Disk Fault Model
This is the design note for Marionette's disk simulation work. Production-shaped
storage code should usually use std.Io; mar.Disk is the lower-level
sector/file-lifecycle capability underneath that backend. mar.SimDisk
currently supports
deterministic logical files, latency, read/write IO errors, probabilistic
corrupt reads, scripted sector corruption, and crash/restart simulation for
pending writes. Generic recoverability budgets are still being built.
The goal is a deterministic, recoverability-aware disk authority that can test real storage code without pretending to model every filesystem or device quirk. Marionette should make disk failures replayable from a seed, visible in the trace, and constrained enough that failures teach users something useful.
Goals
- Route every disk decision through the owning
World. - Make disk latency, errors, corruption, and crash timing deterministic.
- Preserve a stable trace of disk operations and fault decisions.

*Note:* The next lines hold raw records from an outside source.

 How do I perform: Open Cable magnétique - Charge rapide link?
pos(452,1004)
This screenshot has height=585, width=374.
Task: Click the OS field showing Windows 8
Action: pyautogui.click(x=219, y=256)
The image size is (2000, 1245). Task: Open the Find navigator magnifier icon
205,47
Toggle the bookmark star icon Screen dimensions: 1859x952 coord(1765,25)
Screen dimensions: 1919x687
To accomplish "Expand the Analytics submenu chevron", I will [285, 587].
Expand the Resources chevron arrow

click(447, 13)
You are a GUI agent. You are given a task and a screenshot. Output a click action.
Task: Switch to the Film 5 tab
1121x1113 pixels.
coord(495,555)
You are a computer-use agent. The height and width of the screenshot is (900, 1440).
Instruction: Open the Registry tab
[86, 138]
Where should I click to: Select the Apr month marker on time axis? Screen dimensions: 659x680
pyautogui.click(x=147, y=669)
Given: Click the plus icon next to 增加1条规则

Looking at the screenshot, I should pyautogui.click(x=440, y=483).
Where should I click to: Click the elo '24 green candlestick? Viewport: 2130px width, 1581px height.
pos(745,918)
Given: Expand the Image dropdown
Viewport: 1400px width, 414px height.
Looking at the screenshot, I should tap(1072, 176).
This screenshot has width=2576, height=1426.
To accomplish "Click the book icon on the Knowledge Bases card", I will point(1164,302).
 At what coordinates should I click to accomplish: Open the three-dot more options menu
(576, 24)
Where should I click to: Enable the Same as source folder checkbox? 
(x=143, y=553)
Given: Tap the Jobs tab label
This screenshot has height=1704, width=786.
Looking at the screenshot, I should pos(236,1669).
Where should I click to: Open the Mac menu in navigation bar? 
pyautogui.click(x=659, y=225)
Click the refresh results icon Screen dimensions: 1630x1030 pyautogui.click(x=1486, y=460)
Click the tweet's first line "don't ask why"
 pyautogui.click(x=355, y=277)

- Support single-node durability testing first.
- Leave room for replicated systems with per-node disk authorities later.
- Avoid fault profiles that destroy all durable truth unless explicitly requested.
Non-Goals
- Full filesystem simulation.
- Modeling every OS-specific
std.fsbehavior. - Arbitrary byte chaos as the default corruption model.
- Real block-device emulation.
- Transparent interception of direct filesystem calls.
- Unbounded double faults that make recovery impossible by construction.
VOPR Lessons
TigerBeetle's VOPR storage simulator is deliberately protocol-aware. It keeps simulated storage in memory, queues reads and writes with simulated latency, tracks faulty sectors, can misdirect writes, and can fault targets of pending writes during crash. More importantly, its cluster-level fault atlas decides which replicas and storage regions are eligible for faults so the simulator does not manufacture impossible worlds where every recoverable copy is destroyed at once.
Marionette should adapt that lesson, not copy the whole design. TigerBeetle can
name zones such as superblock, WAL headers, WAL prepares, and grid blocks
because VOPR is product-specific. Marionette's Phase 1 Disk should stay
generic: logical paths, byte ranges, sector size, pending writes, and explicit
fault profiles. Product-specific recoverability still belongs to examples and
checks until enough examples justify a generic fault-atlas API.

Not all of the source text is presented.